The University of Toronto must acknowledge and apologize for the flaws in this project and not double down on them. In a letter responding to concerns raised by Lithuania’s Ambassador to Canada, Egidijus Meilūnas, OISE Vice-Dean Creso Sá claimed that the “primary aim” of the project is to “deepen understanding” of diaspora communities. This is a laudable goal. But it cannot be achieved by distorting historical truths or marginalizing the very communities the project claims to “understand.”

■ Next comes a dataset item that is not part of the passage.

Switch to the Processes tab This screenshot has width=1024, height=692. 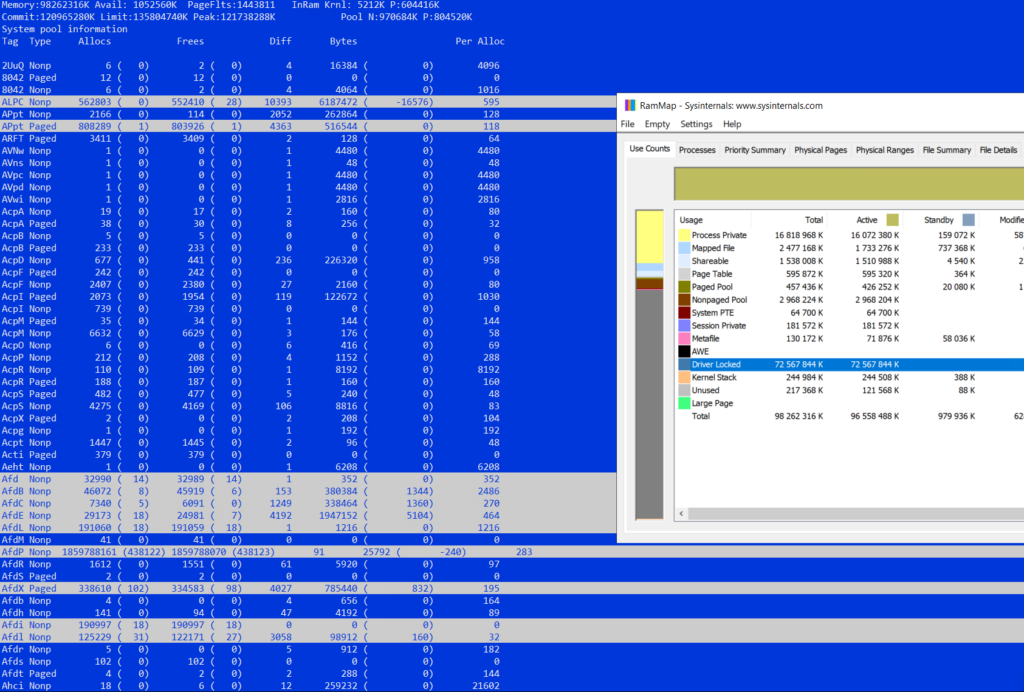[x=697, y=150]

OISE and SSHRC should instead engage directly with affected communities and experts to develop research that accurately reflects the complex legacy of Soviet colonization and celebrates the resilience of those who resisted it. The contributions of Estonian, Latvian, Lithuanian, Ukrainian and other diaspora groups in Canada should be recognized, not distorted by false generalizations aligned with Kremlin narratives.

Canada has long stood with communities who fled Soviet terror and fought for independence. As a nation that champions sovereignty and freedom, we have a duty to resist careless academic framing that distorts this history and risks misleading future generations.


Marcus Kolga is a senior fellow at the Macdonald-Laurier Institute.